One night after losing at Oklahoma City to one lottery-bound team, Duncan was forced to sit against another. He wanted to play, but Spurs coach Gregg Popovich said he wants Duncan healthy for the stretch run even more.
It was the back-to-back that kept Duncan out, but history was on San Antonio's side anyway against the Wolves: Minnesota continued its misery against the Spurs, losing for the 14th time in the last 15 meetings.
"He doesn't love [sitting out], but it's important for him to be fresh and healthy at the end of the season," Popovich said of resting Duncan.
In sweeping the Wolves 4-0 this season, the Spurs pushed their lead over Houston to two games for the No. 2 seed in the West. They did so behind Parker, who averaged 33 points in the four wins over the Timberwolves.
Sebastian Telfair and Kevin Love had 17 points apiece for Minnesota.
Roger Mason had 15 points for the Spurs, who now await a bigger test Friday at home against the Boston Celtics. Against Northwest Division-worst Oklahoma City on Monday, the Spurs blew a 17-point lead. The Spurs struggled again early against Minnesota -- only a game better than the Thunder -- before putting the Wolves away in the fourth.
Spurs guard George Hill said the win was one the Spurs "desperately needed."
"I think more because we beat Houston [on Saturday] than we gave one away to Oklahoma City," Hill said. "Right now it's a tight race in the West and every game is needed."
Mike Miller scored 15 for the Wolves. Love also had 19 rebounds, one shy of the Minnesota rookie record set by Dean Garrett against San Antonio in 1997.
"Duncan and [Manu] Ginobili are both out; we had our chances," Love said. "We got the lead early, but we kind of let the refs consume us a little bit. We should have kept coming hard. We made a little bit of a comeback. But they just kept going to the rim and getting to the foul line."
Popovich didn't say he would bench Duncan again during the three remaining back-to-backs, but acknowledged doing so helps keeps his star healthy. Duncan missed three games at the end of February with a right quad injury.
Popovich said Duncan's occasional knee trouble is something he's had to deal with "more than people would know." Duncan's official diagnosis last month was right quad tendonosis.
Duncan, 32, hasn't quite been himself since returning from the injury. His 20.7 scoring average led the Spurs before his sore knee first forced him out Feb. 24 against Dallas, and he's averaged 15.1 points since coming back March 1.
Against Minnesota, San Antonio would've taken whatever Duncan could have given.
After the Spurs jumped to a quick 8-2 lead, Minnesota clawed back and later held San Antonio scoreless over a nearly 5-minute stretch spanning the first and second quarters in which both teams shot miserably.
The Wolves hit just 33 percent of their shots in the second quarter. The Spurs, meanwhile, hardly looked like the NBA's 3-point leaders in shooting just 1-for-10 from behind the arc in the first half.
An 8-1 run in the last 1:49 of the third period, including a 3-pointer by Mason, built a 68-60 lead for the Spurs. San Antonio finished the game going 5-of-14 on 3-point attempts.
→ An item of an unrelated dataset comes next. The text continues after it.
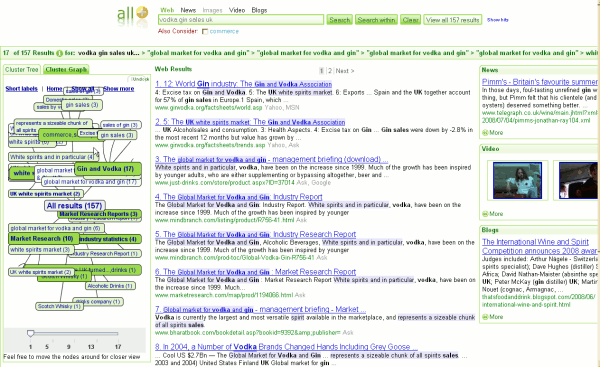Expand More under the Blogs panel

(492, 316)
"Rough start, but we just kept plugging away," Mason said. "We were desperate tonight."
Fabricio Oberto, getting extended minutes in Duncan's absence, matched his season-high with 12 points. Kurt Thomas had 10 points and 10 rebounds.
Randy Foye added 10 points for Minnesota.
Minnesota hasn't won in San Antonio since 2004. ...Wolves G Kevin Ollie returned after missing two games while dealing with a family illness. He had six points in about 16 minutes. ... Don't count on Wolves coach Kevin McHale joining Popovich in the record books for coaching longevity. A night after Popovich coached his landmark 1,000th career game, McHale was coaching his 79th. "I can't imagine 100," McHale quipped.